What this task involves » Pull out of the data below the stretch of lines bounded by the one containing "707x474 pixels." and the one containing "Image resolution: width=502", both bounds included, unchanged.

(Supplied data)

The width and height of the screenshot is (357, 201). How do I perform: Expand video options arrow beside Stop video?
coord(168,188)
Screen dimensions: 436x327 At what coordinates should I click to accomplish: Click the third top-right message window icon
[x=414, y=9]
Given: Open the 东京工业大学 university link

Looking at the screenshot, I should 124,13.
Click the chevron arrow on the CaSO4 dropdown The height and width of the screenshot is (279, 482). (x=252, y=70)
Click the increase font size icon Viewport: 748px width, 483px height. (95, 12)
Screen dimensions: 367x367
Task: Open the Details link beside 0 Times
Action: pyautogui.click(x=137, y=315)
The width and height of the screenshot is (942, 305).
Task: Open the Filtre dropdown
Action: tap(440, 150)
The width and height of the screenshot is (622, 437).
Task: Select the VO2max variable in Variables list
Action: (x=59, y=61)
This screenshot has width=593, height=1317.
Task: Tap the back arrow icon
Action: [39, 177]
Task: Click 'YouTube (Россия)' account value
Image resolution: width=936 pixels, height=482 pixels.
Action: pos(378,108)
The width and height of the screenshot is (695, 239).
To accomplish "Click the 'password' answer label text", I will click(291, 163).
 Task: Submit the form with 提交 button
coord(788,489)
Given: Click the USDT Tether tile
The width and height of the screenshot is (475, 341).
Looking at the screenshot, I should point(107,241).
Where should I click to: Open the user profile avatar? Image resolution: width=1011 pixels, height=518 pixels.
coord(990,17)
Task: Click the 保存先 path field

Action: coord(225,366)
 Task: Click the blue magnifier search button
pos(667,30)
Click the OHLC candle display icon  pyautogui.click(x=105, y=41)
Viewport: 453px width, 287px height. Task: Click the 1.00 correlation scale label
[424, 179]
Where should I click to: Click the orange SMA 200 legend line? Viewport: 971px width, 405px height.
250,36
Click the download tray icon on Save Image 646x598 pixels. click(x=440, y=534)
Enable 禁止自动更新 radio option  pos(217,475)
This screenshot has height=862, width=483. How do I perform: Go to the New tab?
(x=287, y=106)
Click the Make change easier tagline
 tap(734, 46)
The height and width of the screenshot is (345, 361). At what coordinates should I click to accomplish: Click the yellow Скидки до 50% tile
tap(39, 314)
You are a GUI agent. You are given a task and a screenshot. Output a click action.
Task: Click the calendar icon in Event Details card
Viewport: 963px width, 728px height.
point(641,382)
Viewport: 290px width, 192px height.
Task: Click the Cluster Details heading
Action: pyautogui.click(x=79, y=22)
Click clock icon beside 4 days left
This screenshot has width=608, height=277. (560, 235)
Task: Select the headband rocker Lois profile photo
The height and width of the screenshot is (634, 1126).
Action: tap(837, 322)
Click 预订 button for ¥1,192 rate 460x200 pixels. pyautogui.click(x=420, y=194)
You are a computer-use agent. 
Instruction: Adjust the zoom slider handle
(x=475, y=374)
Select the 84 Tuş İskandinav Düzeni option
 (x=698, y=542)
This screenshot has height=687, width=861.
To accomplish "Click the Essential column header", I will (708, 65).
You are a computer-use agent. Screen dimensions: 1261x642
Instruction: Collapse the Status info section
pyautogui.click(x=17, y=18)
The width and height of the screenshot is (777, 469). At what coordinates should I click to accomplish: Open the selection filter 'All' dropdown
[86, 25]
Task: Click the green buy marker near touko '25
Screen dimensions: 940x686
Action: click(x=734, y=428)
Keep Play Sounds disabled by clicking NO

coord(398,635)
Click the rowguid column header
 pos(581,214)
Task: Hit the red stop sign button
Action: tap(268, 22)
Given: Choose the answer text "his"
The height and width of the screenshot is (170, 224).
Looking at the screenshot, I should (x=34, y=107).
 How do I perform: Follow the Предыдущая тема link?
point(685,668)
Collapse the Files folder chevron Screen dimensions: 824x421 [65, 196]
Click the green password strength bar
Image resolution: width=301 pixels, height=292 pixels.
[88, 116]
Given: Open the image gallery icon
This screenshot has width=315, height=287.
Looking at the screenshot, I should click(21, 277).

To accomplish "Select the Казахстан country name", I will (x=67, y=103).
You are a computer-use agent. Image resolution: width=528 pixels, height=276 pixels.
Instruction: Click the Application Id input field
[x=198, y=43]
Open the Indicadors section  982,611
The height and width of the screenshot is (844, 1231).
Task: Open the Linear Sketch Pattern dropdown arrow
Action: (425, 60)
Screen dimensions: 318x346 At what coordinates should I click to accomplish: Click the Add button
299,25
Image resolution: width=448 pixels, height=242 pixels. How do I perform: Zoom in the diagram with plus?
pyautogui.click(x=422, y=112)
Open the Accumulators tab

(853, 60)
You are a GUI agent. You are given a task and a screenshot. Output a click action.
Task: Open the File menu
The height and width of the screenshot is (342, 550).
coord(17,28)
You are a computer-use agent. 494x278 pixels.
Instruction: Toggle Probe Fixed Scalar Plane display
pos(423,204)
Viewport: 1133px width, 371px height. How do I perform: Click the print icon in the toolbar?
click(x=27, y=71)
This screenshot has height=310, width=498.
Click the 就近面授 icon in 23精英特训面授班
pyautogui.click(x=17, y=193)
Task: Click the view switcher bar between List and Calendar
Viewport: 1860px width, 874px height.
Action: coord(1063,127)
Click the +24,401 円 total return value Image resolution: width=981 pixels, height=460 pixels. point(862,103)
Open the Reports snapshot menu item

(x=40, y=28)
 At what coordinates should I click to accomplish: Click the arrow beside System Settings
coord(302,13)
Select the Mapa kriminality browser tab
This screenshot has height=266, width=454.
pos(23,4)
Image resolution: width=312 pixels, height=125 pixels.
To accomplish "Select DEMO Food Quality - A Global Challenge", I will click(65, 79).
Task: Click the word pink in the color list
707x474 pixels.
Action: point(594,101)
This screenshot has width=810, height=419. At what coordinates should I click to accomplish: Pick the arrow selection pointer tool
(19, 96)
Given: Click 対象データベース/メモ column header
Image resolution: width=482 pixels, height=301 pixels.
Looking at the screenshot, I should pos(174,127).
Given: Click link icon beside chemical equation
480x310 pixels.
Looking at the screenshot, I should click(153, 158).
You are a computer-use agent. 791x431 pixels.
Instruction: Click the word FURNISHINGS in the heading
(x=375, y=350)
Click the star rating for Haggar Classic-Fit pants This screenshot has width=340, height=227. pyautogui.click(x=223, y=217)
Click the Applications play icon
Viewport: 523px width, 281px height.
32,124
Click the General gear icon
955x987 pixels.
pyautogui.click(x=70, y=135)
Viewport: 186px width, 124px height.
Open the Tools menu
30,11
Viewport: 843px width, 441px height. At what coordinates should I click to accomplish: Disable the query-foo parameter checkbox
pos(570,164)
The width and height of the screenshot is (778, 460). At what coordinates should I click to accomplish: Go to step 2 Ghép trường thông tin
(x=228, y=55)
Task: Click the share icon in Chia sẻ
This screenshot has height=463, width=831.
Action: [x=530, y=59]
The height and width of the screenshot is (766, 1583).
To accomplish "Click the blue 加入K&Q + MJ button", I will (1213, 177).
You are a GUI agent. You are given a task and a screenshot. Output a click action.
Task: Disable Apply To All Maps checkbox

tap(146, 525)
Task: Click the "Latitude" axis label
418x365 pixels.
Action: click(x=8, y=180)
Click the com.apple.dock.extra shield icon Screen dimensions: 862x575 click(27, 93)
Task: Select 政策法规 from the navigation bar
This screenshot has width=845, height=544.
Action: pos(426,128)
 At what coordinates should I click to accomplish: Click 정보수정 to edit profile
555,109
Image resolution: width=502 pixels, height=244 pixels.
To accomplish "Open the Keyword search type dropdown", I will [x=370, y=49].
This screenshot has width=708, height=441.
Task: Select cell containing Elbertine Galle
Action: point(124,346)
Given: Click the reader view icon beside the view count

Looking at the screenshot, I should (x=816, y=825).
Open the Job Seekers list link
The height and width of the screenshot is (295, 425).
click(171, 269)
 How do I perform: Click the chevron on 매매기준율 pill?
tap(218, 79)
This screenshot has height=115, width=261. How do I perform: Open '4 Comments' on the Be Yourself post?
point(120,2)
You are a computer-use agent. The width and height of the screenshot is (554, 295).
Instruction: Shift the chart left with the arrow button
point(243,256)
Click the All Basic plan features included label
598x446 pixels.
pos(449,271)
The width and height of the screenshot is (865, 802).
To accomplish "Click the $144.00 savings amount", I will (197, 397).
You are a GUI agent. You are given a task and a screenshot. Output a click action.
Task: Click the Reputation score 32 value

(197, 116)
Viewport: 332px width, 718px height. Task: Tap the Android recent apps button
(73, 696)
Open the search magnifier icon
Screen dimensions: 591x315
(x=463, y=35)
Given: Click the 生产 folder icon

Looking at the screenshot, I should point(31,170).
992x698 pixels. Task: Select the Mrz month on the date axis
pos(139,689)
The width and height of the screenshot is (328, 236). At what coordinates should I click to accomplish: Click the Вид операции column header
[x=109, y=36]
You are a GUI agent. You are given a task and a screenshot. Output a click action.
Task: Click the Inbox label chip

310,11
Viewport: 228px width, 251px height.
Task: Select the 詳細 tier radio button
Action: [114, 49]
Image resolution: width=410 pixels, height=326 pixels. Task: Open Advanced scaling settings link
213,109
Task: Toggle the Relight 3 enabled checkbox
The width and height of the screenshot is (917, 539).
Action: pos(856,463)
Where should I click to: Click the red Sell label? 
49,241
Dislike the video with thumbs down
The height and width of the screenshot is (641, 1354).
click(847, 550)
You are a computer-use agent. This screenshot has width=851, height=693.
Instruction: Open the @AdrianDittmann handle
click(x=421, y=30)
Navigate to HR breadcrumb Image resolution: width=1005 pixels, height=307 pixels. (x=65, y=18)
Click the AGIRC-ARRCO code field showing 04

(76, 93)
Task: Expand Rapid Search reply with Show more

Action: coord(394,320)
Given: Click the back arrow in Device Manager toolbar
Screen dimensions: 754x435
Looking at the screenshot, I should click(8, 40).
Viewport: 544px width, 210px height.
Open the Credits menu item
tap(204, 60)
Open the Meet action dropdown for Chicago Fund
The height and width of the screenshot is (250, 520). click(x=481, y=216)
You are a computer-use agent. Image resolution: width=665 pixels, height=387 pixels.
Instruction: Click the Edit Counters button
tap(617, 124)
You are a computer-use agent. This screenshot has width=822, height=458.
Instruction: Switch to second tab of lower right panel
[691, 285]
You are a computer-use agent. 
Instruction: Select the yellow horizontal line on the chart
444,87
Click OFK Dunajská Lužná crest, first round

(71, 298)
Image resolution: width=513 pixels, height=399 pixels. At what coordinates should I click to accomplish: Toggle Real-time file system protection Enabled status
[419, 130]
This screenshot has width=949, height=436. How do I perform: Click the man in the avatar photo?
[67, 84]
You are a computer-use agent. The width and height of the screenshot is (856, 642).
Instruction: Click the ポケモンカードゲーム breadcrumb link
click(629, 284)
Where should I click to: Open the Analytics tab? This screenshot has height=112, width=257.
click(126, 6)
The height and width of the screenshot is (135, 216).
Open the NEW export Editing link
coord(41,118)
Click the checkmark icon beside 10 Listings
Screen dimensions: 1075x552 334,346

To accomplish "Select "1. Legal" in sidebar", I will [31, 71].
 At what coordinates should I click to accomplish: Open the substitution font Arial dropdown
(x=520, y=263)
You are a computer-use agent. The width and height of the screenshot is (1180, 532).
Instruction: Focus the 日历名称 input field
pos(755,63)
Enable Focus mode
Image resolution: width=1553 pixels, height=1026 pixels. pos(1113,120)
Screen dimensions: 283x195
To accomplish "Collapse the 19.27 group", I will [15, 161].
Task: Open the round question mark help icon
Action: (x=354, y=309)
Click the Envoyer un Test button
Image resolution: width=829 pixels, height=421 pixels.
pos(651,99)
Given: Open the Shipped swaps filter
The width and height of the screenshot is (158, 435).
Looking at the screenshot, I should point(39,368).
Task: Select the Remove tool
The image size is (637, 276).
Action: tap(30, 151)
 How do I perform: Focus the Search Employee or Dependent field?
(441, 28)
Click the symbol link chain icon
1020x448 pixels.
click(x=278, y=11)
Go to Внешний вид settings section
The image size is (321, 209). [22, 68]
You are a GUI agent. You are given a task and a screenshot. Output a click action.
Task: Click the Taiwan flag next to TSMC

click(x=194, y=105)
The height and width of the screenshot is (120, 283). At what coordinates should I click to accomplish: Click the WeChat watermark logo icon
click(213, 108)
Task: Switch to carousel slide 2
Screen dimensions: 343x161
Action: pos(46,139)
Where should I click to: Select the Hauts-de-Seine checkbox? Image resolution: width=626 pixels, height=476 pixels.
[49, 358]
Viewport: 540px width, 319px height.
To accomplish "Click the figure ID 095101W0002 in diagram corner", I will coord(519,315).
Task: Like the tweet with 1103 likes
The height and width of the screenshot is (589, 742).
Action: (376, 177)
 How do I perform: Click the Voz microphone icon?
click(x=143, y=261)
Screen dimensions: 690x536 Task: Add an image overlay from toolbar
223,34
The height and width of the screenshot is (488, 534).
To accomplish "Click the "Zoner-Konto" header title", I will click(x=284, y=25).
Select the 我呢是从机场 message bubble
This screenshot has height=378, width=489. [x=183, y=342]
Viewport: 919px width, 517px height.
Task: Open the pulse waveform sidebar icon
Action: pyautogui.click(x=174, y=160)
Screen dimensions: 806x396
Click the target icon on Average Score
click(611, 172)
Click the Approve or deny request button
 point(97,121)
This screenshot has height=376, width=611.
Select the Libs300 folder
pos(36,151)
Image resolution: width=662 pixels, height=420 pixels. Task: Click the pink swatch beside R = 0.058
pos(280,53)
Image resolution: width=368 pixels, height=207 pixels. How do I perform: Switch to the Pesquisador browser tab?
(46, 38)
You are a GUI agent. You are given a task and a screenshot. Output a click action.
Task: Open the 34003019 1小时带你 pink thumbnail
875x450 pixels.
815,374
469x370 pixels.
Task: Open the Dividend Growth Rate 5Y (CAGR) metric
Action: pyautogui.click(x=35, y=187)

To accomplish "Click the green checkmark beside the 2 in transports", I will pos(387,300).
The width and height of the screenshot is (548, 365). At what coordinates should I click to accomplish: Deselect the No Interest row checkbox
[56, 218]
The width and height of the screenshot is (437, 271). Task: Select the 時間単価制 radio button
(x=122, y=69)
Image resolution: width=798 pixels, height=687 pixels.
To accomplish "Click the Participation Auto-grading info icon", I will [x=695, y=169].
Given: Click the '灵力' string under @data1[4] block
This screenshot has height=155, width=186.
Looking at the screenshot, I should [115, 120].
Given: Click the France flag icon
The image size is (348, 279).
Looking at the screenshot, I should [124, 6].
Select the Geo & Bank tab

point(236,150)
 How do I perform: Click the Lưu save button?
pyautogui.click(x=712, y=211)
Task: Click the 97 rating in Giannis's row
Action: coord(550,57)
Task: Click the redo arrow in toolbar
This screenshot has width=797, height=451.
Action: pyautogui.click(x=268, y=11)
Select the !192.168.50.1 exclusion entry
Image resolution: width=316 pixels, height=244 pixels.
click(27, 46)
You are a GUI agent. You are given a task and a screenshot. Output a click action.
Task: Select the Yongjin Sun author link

(End Supplied data)

Task response »
707x474 pixels.
Action: point(594,101)
This screenshot has width=810, height=419. At what coordinates should I click to accomplish: Pick the arrow selection pointer tool
(19, 96)
Given: Click 対象データベース/メモ column header
Image resolution: width=482 pixels, height=301 pixels.
Looking at the screenshot, I should pos(174,127).
Given: Click link icon beside chemical equation
480x310 pixels.
Looking at the screenshot, I should click(153, 158).
You are a computer-use agent. 791x431 pixels.
Instruction: Click the word FURNISHINGS in the heading
(x=375, y=350)
Click the star rating for Haggar Classic-Fit pants This screenshot has width=340, height=227. pyautogui.click(x=223, y=217)
Click the Applications play icon
Viewport: 523px width, 281px height.
32,124
Click the General gear icon
955x987 pixels.
pyautogui.click(x=70, y=135)
Viewport: 186px width, 124px height.
Open the Tools menu
30,11
Viewport: 843px width, 441px height. At what coordinates should I click to accomplish: Disable the query-foo parameter checkbox
pos(570,164)
The width and height of the screenshot is (778, 460). At what coordinates should I click to accomplish: Go to step 2 Ghép trường thông tin
(x=228, y=55)
Task: Click the share icon in Chia sẻ
This screenshot has height=463, width=831.
Action: [x=530, y=59]
The height and width of the screenshot is (766, 1583).
To accomplish "Click the blue 加入K&Q + MJ button", I will (1213, 177).
You are a GUI agent. You are given a task and a screenshot. Output a click action.
Task: Disable Apply To All Maps checkbox

tap(146, 525)
Task: Click the "Latitude" axis label
418x365 pixels.
Action: click(x=8, y=180)
Click the com.apple.dock.extra shield icon Screen dimensions: 862x575 click(27, 93)
Task: Select 政策法规 from the navigation bar
This screenshot has width=845, height=544.
Action: pos(426,128)
 At what coordinates should I click to accomplish: Click 정보수정 to edit profile
555,109
Image resolution: width=502 pixels, height=244 pixels.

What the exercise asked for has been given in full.